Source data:
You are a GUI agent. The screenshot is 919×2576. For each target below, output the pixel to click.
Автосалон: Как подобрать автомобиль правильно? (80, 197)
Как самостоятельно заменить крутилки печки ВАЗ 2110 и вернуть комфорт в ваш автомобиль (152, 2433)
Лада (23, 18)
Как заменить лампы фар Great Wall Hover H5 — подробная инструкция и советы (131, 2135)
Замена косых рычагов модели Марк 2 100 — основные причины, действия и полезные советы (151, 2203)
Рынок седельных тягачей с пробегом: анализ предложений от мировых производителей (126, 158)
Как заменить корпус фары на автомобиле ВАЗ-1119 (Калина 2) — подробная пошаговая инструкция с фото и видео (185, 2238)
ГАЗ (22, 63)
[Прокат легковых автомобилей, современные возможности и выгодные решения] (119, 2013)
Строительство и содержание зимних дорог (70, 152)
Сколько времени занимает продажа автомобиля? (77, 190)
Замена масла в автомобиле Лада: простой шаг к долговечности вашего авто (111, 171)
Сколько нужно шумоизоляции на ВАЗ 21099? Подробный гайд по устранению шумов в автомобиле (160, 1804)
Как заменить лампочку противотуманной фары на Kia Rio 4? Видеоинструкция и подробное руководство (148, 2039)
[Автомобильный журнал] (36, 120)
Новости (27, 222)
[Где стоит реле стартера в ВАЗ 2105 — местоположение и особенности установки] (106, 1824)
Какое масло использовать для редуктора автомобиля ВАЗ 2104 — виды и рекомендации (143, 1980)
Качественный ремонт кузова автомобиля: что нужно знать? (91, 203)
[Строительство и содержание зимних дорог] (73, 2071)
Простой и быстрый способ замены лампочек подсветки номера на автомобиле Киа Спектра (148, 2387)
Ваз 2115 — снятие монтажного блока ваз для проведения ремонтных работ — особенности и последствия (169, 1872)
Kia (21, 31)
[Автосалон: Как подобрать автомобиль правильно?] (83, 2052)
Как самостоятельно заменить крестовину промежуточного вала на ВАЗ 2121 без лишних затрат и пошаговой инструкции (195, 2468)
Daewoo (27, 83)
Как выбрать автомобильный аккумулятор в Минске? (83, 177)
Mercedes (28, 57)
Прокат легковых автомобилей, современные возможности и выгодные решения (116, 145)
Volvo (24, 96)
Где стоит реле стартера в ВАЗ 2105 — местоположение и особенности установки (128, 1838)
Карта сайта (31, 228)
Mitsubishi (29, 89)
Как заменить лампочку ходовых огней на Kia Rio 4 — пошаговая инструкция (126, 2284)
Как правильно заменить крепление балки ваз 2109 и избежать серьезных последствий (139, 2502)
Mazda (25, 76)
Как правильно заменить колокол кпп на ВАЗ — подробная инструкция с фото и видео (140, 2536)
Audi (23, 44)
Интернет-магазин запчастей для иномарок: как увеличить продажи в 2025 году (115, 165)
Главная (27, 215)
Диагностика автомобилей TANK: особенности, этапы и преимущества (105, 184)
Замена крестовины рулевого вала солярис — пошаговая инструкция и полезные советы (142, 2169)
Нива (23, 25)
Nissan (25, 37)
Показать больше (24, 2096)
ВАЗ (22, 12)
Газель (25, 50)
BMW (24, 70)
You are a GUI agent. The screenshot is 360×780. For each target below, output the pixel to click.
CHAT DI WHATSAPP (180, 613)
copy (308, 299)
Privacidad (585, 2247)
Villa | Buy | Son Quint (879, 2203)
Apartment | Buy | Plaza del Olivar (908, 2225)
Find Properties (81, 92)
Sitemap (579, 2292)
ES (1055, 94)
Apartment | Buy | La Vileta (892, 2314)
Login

* Goal of the exercise
Copy every line of the records above that contains "фото".

* Result of the exercise
Как заменить корпус фары на автомобиле ВАЗ-1119 (Калина 2) — подробная пошаговая инструкция с фото и видео (185, 2238)
Как правильно заменить колокол кпп на ВАЗ — подробная инструкция с фото и видео (140, 2536)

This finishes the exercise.